Le roman polyphonique : quand des personnages aux caractères bien encrés cohabitent dans le même livre

Il y a des livres qui n’ont pas la délicatesse de se contenter d’un narrateur tranquille. Ils bourdonnent, ils débordent, ils bruissent comme une soirée où tout le monde parle en même temps — sauf qu’étrangement, on comprend tout.

Ce sont les romans polyphoniques : des récits où plusieurs voix prennent la parole, chacune persuadée d’avoir raison, et où l’auteur, sage ou fatigué, se dit probablement : « Bon… je vous laisse faire, mais restez corrects. »

Dans ce genre d’histoire, les personnages n’attendent pas qu’on leur donne la parole : ils l’arrachent presque. Ils pensent à leur façon, parlent avec leur propre cadence, et ne demandent surtout pas l’avis du narrateur pour exister.

On doit cette merveilleuse anarchie littéraire à Mikhaïl Bakhtine, qui voyait dans la polyphonie plus qu’une technique : une façon de donner à chaque conscience sa liberté. Et avant lui, bien sûr, il y avait Dostoïevski, cet écrivain qui semble avoir laissé ses héros débattre tout seuls dans une pièce, puis s’être contenté de prendre des notes.

Dans Les Frères Karamazov, par exemple, quand Ivan lâche ce cri presque philosophique —

« Je ne peux accepter le monde de Dieu… »

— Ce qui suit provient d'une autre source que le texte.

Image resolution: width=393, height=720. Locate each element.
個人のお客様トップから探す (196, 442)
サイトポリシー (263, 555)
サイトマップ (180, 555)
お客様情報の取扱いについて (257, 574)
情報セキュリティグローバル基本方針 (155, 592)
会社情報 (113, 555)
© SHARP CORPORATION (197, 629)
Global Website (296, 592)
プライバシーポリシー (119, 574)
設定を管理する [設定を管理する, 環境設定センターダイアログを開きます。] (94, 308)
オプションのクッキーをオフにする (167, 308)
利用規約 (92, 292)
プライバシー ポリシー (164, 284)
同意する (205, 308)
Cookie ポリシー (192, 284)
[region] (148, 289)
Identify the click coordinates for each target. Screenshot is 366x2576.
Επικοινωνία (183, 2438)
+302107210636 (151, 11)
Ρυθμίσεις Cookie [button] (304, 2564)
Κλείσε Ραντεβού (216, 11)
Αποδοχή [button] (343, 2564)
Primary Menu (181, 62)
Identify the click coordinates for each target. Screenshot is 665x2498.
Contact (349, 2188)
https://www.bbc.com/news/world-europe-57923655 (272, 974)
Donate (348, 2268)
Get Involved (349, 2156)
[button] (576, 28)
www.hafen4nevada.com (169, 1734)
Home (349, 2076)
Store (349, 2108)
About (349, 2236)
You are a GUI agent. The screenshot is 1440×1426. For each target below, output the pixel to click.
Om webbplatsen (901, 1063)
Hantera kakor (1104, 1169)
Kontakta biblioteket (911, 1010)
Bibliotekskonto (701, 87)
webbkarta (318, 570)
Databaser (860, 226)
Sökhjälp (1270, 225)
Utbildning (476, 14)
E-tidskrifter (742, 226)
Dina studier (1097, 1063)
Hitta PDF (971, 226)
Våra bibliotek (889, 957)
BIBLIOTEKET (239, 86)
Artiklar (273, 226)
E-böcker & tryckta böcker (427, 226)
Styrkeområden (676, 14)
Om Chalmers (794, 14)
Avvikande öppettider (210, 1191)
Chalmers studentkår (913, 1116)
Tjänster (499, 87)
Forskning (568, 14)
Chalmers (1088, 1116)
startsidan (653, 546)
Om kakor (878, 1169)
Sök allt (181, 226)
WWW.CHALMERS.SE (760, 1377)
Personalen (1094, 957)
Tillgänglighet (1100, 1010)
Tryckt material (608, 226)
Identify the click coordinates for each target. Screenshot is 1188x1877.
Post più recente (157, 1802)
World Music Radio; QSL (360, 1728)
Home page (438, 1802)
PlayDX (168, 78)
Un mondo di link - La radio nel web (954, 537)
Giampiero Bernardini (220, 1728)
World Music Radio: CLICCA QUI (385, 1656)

— son frère Aliocha lui répond avec une douceur mystique :

« L’amour d’un seul moment… cet amour-là justifie tout. »

Deux visions qui ne seront jamais d’accord, un peu comme deux colocataires qui s’aiment bien mais ne voteront jamais pour le même candidat. Et pourtant, c’est de ce frottement que naît cette impression bouleversante d’un monde plus vaste que nos certitudes individuelles.

Aujourd’hui encore, la polyphonie se réinvente. Maylis de Kerangal — une grande voix contemporaine, née en 1967, dont la langue respire comme une vague qui se retire et revient — tisse elle aussi plusieurs consciences dans un même souffle.

Dans Réparer les vivants, ses personnages ne se succèdent pas : ils se relayent, se répondent, se transmettent une émotion comme on se passe une lumière fragile.

Elle écrit :
« Chacun pense au cœur, chacun pense avec son cœur. »
Et soudain, ce « chacun » s’ouvre : le médecin, la mère, la receveuse… tous portés par la même vibration humaine, sans jamais se confondre.

À ce stade, on pourrait croire que le roman polyphonique ressemble au roman choral. Pas tout à fait. Le roman polyphonique laisse les voix être elles-mêmes, au risque du désaccord, de la tension, de l’irréconciliable.
Le roman choral, lui, ressemble davantage à un album photo de famille : plusieurs points de vue, oui, mais au service d’un même événement central, et sans querelle métaphysique dans le couloir.

En résumé :
- Dans le roman polyphonique : chacun chante sa vérité, même si ça crée quelques étincelles.
- Dans le roman choral : tout le monde chante ensemble (ou fait semblant pour la photo).

Et comment le romancier s’en sort dans tout ça ?

Bonne question. On pourrait croire qu’il lui faut un talent d’acrobate, un thermos de café et beaucoup de patience.
En réalité, il crée d’abord un ancrage pour chaque personnage : un rythme, un grain de voix, une façon de regarder le monde. Dès qu’ils ouvrent la bouche, on les reconnaît.
Ensuite, il tisse entre eux un fil discret : un événement, une atmosphère, une question qui les relie sans les uniformiser. Ce n’est pas un fil de fer, mais un fil d’eau — souple, mouvant, et pourtant présent.
La cohérence naît alors de deux forces : la singularité de chaque voix, et la résonance qui circule entre elles.

Quand c’est réussi, on ne se perd jamais : on glisse simplement d’une conscience à une autre.

Au fond, la polyphonie nous rap​elle quelque chose de très simple : la vie parle toujours à plusieurs voix. La littérature, quand elle s’y essaie, retrouvant parfois, un peu du désordre joyeux ou sombre de nos propres pensées.